Grandma and Grandpa will work with me on my wishes for Bug as well...Grandma wants to get him a little plastic toy car organizer and a couple more matchbox cars. I think his cousins and his Aunt Susie plan on giving him a few more little cars. Not sure about his Uncle Andrew or Aunt Syrena yet, but I don't think they will be a problem. His great-uncle Bruce will probably give him something that will have to be returned and his Aunt Rebekah has already declared she will NOT respect my wishes as she plans on giving him a Nerf gun!! All in all though, he will have a very respectable and small-ish Christmas with a couple things exchanged afterwards for acceptable stuff...and a GREAT deal of current unacceptable plastic stuff that requires batteries will be donated and replaced with what he's getting!! 

 

So yeah, this Christmas won't SEEM as minimalist, but once his toy collection is switched out and filled he will instead start to receive experience-based or educational gifts instead. The end goal is to get to the point where he still gets three gifts, but one is clothing, one is an experience, and one is educational (like a book or something). 

post #7 of 25
Quote:
Originally Posted by Mommel View Post

For me one of the biggest challenges around the holidays is how to come away from it without feeling like I need to take a shower and then take a garbage bag to the house to collect all the unnecessary excess of stuff that's been brought into my household by well-meaning family and friends.


ROTFLMAO.gifI read this to my husband and he said "Oh MY GOSH that's you!"  So I totally understand the feeling.  I just wish that people would not bother to get me something unless they know I'll love it.  If you don't me well enough to know what I will like and not like then why are you getting me something?

 

And then family and my kids drives me crazy.  DH's father seems to think he has to provide an entire Christmas of junk for them, including stockings.  STOCKINGS!  I'm the parent!  I do the stockings! Sigh.  He always harasses us about giving him a Christmas wishlist for all of us and every year DH says, we don't really want things, please don't get us things, but here is a list of memberships we would love to have and can't afford (like the Zoo) or says "Well, what we would REALLY LOVE is a _____" and every year we get STUFF.  So this year I made up an Amazon wish list of things I know the kids will want and that I wont' hate.  Hopefully that will work out better since he doesn't seem to get the idea.

 

DH and I will probably do stockings for the kids from Santa, we will bake some treats for our friends, and then we will give the girls each a gift from us.  They are only 4,2, and new so they will be super happy with that.

post #8 of 25

LOVE memberships or lessons as gifts

post #9 of 25

Cheap plastic crap in stockings.  And weird gadget things...like a footlong compass with a clock and penlight that requires batteries for anything to work.  !!   I too really struggle with balancing gratefulness with the crawling feeling I get when confronted with a bunch of gifts I know will sit in the basement until I can freecycle them.  It's so hard.  And surprises wrapped up in bright colored paper are so much fun!

Written problem 1:
Answer these questions from the forum thread on holiday gifts:
(a) What does Grandma want to get Bug?
(b) What did the writer make up this year for DH's father?
(c) What three kinds of gifts does the end goal for Bug include?
Written problem 2: From the forum thread on holiday gifts, write out the passage starting at "post #7 of 25" and ending at "family and friends.".
Written problem 3:
Say whether each statement agrees with the forum thread on holiday gifts. Answer yes or no, and quote the words that decide it.
(a) Aunt Rebekah plans to respect the writer's wishes for Bug.
(b) The girls are 4, 2, and new.
(c) The footlong compass needs batteries for anything to work.

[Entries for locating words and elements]
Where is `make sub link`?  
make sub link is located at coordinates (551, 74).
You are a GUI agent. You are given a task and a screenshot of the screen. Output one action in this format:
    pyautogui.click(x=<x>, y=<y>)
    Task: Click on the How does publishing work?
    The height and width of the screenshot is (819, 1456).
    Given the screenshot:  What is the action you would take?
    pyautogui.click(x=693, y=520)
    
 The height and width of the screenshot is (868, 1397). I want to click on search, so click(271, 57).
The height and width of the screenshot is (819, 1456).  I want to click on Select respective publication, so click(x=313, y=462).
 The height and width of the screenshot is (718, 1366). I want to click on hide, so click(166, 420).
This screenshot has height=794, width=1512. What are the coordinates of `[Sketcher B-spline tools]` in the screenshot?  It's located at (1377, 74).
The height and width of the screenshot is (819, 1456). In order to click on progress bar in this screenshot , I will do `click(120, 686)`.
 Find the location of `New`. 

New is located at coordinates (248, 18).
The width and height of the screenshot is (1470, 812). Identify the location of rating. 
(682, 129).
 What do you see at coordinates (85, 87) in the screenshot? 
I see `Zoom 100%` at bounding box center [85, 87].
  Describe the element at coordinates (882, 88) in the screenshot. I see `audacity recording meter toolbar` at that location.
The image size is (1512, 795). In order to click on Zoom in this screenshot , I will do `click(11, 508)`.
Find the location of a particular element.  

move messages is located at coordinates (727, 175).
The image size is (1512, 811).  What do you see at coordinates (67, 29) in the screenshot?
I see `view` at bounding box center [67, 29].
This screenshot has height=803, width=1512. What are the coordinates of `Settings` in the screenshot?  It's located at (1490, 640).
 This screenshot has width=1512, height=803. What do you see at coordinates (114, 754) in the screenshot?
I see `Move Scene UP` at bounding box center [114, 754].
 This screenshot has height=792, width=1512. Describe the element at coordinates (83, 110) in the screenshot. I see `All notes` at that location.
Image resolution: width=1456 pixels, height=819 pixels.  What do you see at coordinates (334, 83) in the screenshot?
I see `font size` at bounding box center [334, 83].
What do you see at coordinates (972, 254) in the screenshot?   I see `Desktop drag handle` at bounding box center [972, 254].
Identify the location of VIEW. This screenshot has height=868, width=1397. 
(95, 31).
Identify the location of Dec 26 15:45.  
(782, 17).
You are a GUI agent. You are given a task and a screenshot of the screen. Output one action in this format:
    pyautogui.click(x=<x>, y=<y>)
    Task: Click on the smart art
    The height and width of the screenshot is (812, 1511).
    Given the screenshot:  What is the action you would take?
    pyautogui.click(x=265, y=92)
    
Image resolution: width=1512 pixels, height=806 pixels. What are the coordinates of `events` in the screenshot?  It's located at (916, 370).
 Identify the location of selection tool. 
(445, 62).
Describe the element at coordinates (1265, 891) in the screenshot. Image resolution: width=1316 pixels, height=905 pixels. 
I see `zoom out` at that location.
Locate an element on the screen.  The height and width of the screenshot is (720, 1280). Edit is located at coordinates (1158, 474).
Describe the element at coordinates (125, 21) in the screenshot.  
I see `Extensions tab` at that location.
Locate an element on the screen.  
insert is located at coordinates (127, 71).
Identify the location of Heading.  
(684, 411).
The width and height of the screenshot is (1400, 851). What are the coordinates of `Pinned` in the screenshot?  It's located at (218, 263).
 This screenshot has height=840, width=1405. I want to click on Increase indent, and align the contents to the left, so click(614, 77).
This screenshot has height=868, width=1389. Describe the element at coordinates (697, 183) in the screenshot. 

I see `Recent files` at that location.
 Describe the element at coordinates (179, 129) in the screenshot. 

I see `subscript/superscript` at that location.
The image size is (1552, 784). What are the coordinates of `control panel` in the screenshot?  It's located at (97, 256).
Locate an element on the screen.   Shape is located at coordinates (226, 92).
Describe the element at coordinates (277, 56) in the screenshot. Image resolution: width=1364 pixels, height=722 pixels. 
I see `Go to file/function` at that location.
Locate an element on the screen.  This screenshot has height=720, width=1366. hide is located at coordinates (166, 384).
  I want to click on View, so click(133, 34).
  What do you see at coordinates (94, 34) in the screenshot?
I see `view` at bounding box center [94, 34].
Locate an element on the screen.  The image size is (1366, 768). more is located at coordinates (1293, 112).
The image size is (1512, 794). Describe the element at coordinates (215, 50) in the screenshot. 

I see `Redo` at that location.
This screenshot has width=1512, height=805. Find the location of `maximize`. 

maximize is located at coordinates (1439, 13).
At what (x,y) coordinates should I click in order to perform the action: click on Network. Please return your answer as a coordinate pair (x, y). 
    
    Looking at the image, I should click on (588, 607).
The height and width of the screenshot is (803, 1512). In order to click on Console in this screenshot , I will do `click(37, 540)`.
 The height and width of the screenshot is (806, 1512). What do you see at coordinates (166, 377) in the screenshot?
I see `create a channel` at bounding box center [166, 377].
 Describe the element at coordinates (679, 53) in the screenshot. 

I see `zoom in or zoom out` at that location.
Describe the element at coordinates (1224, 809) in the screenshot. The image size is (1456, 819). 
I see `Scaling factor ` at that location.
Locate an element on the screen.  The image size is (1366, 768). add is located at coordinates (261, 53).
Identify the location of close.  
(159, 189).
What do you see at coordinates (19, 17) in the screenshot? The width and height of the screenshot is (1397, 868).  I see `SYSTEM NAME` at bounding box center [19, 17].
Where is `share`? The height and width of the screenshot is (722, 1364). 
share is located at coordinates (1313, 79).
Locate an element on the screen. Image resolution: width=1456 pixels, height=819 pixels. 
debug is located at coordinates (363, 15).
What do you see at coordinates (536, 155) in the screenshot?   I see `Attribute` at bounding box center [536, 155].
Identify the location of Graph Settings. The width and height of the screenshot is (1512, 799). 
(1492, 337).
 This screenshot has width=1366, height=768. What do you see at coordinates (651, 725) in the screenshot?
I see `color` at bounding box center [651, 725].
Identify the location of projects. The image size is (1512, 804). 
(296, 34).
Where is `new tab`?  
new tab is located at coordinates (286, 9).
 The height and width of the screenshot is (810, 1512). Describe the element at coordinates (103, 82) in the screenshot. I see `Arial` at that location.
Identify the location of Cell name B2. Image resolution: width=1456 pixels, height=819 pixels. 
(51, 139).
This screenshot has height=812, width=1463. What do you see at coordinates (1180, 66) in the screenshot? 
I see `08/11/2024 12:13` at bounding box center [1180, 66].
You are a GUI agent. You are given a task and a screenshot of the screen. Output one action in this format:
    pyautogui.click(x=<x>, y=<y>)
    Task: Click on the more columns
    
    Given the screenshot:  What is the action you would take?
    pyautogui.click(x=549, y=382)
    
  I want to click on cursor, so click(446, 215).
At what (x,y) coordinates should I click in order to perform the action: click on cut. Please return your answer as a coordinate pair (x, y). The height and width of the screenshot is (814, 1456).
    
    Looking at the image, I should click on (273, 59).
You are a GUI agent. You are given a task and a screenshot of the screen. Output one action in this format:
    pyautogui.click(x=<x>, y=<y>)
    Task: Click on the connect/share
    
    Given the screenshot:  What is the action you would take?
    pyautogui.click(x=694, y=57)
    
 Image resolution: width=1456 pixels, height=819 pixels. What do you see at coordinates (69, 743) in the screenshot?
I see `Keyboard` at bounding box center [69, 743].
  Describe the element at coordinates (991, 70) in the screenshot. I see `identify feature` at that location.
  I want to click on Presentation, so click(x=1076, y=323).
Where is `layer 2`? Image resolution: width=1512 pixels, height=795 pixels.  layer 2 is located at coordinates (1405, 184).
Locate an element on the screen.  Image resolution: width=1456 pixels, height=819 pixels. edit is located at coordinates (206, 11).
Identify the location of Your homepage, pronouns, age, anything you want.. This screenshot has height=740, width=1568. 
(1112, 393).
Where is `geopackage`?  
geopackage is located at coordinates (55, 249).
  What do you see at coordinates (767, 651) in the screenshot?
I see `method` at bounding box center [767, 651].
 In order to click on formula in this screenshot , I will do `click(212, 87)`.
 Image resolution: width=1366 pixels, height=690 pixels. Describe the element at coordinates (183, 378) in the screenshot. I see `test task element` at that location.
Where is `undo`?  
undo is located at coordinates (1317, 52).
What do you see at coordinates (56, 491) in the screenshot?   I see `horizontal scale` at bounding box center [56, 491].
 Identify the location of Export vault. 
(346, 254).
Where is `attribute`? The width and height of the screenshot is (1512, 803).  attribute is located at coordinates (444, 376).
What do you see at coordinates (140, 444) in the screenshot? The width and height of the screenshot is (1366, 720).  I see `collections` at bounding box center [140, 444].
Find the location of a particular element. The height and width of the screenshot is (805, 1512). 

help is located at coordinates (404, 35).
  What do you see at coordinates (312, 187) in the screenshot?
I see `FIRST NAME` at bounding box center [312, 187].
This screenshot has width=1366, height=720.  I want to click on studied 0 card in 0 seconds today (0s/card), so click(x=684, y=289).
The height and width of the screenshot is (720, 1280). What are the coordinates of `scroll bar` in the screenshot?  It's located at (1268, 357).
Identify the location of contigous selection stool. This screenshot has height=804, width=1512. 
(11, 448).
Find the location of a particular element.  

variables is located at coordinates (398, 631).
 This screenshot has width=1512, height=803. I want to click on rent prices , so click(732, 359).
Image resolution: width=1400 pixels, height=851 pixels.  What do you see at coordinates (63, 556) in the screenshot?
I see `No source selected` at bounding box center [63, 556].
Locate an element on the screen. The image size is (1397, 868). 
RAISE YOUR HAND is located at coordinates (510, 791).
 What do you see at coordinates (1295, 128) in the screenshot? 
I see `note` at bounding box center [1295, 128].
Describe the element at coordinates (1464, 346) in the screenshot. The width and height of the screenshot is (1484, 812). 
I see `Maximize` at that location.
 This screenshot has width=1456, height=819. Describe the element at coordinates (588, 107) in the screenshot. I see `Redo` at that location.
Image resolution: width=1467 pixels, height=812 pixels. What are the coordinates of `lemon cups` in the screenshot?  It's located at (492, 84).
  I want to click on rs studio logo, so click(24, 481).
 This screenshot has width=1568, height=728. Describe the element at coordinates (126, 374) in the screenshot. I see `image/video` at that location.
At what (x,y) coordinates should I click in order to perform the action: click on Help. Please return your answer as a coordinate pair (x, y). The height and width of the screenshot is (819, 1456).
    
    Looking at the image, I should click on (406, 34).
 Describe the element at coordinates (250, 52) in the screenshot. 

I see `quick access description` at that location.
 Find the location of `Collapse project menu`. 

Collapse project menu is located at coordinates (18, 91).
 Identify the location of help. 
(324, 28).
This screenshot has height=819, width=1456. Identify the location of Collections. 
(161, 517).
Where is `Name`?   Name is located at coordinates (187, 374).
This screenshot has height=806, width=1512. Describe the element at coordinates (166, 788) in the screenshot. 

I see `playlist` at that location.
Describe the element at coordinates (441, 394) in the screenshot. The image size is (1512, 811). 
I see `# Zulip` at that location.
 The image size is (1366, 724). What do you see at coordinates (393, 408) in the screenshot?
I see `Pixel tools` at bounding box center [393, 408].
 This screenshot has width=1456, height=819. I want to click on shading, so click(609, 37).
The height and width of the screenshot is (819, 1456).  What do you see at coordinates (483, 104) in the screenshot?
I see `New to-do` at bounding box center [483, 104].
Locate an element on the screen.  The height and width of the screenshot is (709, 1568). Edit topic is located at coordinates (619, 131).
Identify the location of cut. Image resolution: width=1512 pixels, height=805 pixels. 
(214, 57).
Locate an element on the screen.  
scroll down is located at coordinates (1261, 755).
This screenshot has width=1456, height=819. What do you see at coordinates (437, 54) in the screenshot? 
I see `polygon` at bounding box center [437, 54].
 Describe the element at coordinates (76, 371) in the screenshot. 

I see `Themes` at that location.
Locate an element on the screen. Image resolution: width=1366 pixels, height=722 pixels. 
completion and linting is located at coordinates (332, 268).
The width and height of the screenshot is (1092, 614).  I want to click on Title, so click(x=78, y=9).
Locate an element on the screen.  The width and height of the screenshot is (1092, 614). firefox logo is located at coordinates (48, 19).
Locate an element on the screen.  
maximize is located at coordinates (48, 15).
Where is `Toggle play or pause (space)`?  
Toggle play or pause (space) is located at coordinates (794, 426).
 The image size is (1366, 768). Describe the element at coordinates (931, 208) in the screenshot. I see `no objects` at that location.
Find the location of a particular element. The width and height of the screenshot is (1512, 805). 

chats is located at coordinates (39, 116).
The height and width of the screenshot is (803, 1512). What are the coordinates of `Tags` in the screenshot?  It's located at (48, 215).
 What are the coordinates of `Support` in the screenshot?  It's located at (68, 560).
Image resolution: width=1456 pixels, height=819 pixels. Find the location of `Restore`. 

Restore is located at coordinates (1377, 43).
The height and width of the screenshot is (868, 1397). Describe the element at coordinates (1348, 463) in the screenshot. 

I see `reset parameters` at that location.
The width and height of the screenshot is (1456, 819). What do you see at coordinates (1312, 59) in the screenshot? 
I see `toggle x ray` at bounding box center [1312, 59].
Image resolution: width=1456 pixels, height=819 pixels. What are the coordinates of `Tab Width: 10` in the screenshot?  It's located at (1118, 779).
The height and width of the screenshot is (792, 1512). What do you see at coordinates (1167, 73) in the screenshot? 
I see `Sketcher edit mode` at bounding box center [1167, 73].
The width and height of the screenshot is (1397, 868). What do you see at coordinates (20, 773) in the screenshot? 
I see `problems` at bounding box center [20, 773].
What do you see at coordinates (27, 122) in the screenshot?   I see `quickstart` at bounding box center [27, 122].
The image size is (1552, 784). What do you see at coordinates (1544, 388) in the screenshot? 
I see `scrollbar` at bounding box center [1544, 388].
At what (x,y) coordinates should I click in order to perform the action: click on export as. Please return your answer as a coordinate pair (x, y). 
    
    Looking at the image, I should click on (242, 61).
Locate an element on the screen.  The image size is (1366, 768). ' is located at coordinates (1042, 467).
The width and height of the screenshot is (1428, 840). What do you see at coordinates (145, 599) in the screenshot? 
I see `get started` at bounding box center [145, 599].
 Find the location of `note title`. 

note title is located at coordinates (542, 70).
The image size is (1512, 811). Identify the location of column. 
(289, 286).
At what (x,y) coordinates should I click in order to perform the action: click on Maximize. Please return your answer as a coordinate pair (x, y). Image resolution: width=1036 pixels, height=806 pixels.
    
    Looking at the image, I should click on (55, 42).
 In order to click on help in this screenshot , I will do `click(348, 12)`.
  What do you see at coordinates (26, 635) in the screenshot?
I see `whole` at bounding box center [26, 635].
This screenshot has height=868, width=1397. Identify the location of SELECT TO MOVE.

Problem solution 1:
(a) A little plastic toy car organizer and a couple more matchbox cars.
(b) An Amazon wish list of things the kids will want and that the writer won't hate.
(c) One clothing gift, one experience, and one educational gift (like a book).

Problem solution 2:
post #7 of 25
Quote:
Originally Posted by Mommel View Post

For me one of the biggest challenges around the holidays is how to come away from it without feeling like I need to take a shower and then take a garbage bag to the house to collect all the unnecessary excess of stuff that's been brought into my household by well-meaning family and friends.

Problem solution 3:
(a) No: "his Aunt Rebekah has already declared she will NOT respect my wishes as she plans on giving him a Nerf gun!!"
(b) Yes: "They are only 4,2, and new so they will be super happy with that."
(c) Yes: "like a footlong compass with a clock and penlight that requires batteries for anything to work."